Evaluate Running a Passport ETH Archive Node #2793

Jkd-eth · 2024-08-20T15:58:01Z

User Story:

As the Passport team,
I want to have unlimited and cost-effective access to Ethereum transaction data,
So that we can efficiently run analyses and query the blockchain without incurring high third-party costs.

Acceptance Critiria

GIVEN the need for detailed blockchain data analysis,
WHEN evaluating different options for hosting an Ethereum archive node,
THEN we should decide on the most cost-effective and efficient setup for Passport.

Exploration Goals

Evaluate Feasibility: Explore running an Ethereum archive node using Reth and Trueblocks, including the option of using dedicated hardware.
Cost Analysis: Determine the monthly operating cost for each option, both cloud-based (e.g., AWS) and local hardware setups.
Comparison: Compare Reth, Trueblocks, and other potential solutions, focusing on functionality, cost, and ease of integration.
Decision Making: Provide a go/no-go recommendation based on findings.
Next Steps: Outline subsequent stories and tasks if the decision is to proceed with running our own node.

Product & Design Links:

Tech Details:

Previous cost estimation of $500/month for AWS setup: Cost Estimate
Hardware specifications and requirements for local setup
Reth and Trueblocks installation and configuration details

Open Questions:

Can this setup support multiple blockchains, or is it limited to Ethereum?
How does this impact our current reliance on Alchemy, and will it reduce our associated costs?

Notes/Assumptions:

Assumption: We have access to the required hardware or cloud infrastructure for testing.
Note: The exploration should not exceed 3 days to keep costs and time investment reasonable.

erichfi · 2024-09-03T14:25:59Z

Let's see if we still need a centralized transaction data cache in case we run an Archive Node: #2829

tim-schultz · 2024-09-10T19:02:03Z

Ethereum Node Requirements

Mainnet Nodes

RETH Mainnet

Disk: 2.2TB+ (TLC NVMe recommended)
RAM: 8GB+
Note: NVMe disk crucial for I/O performance

GETH Mainnet

RAM: 16GB+ recommended
Disk: 12TB+ for full archive node

Layer 2 Solutions

Optimism / OP Stack

RAM: 16GB+
Disk: 2TB SSD (NVMe recommended)

Arbitrum

RAM: 16GB
CPU: 4 cores (single-core performance important)
Storage (as of April 2024):
- Arbitrum One: 560GB (pruned), growing ~200GB/month
- Arbitrum Nova: 400GB (pruned), growing ~1.6TB/month
Note: NVMe SSD recommended for both

Polygon

Component	Minimum	Recommended
CPU	4 cores	16 cores
RAM	32GB	64GB
Storage	2.5TB	5TB
Bandwidth	100 Mbps+	1 Gbps
AWS instance	c5.4xlarge	m5d.4xlarge

AWS Configurations for Polygon Nodes

Basic Node (single to double-digit RPC requests/s)

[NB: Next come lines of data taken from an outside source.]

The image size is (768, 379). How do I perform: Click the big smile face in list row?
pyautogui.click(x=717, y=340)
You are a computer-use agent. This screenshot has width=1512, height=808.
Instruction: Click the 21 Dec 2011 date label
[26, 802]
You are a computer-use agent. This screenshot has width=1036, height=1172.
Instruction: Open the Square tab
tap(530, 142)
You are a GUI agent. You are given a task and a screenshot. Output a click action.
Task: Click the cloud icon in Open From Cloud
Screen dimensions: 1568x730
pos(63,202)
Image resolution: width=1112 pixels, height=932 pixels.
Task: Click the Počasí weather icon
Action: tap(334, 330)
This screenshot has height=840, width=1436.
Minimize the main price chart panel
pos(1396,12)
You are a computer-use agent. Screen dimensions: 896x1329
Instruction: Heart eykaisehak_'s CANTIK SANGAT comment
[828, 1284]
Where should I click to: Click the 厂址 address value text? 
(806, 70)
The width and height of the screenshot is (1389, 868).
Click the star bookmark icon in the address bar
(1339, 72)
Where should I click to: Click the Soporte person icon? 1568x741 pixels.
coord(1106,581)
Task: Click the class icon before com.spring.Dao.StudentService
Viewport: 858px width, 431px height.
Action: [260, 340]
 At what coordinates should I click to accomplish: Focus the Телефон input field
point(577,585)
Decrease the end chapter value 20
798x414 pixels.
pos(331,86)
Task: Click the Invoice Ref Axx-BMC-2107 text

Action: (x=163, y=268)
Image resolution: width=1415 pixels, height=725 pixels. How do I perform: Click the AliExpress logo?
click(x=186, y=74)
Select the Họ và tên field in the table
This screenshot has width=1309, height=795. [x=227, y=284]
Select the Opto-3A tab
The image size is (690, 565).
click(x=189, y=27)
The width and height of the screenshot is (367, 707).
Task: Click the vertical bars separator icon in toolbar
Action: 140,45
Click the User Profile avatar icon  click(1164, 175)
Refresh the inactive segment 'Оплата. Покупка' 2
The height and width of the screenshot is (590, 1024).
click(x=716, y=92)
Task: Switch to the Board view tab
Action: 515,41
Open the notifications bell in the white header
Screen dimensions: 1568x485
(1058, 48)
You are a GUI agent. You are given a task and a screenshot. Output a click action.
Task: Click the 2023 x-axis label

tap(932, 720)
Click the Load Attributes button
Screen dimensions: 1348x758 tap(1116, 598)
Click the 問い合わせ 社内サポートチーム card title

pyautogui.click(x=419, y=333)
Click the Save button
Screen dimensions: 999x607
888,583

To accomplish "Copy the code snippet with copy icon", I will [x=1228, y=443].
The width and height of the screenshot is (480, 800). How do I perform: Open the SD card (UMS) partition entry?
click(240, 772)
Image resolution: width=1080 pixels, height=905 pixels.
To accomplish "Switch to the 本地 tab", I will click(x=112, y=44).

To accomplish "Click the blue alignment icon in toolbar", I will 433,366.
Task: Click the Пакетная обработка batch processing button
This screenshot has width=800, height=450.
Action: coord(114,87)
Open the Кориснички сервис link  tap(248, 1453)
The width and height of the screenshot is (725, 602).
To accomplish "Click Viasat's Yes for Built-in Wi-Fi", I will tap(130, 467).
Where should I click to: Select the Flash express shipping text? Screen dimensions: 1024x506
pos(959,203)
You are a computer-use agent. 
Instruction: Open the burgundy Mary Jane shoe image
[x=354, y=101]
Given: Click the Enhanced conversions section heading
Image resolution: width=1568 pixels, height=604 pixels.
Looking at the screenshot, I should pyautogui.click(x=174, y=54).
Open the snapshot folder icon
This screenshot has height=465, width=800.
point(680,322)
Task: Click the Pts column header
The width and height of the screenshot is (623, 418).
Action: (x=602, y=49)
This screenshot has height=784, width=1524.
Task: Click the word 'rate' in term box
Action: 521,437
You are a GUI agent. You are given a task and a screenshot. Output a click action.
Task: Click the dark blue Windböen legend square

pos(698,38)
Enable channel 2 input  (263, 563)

Compute: m7g.4xlarge (16 vCPU, 64GB RAM)
Storage: 7000 GB EBS GP3, 16000 IOPS, 1000 MBps throughput

High-Performance Node (hundreds of RPC requests/s)

Compute: im4gn.4xlarge (16 vCPU, 64GB RAM)
Storage: 7500 GB instance storage, 50 GB EBS gp3 root volume

Maximum Performance Node (up to 1000 RPC requests/s)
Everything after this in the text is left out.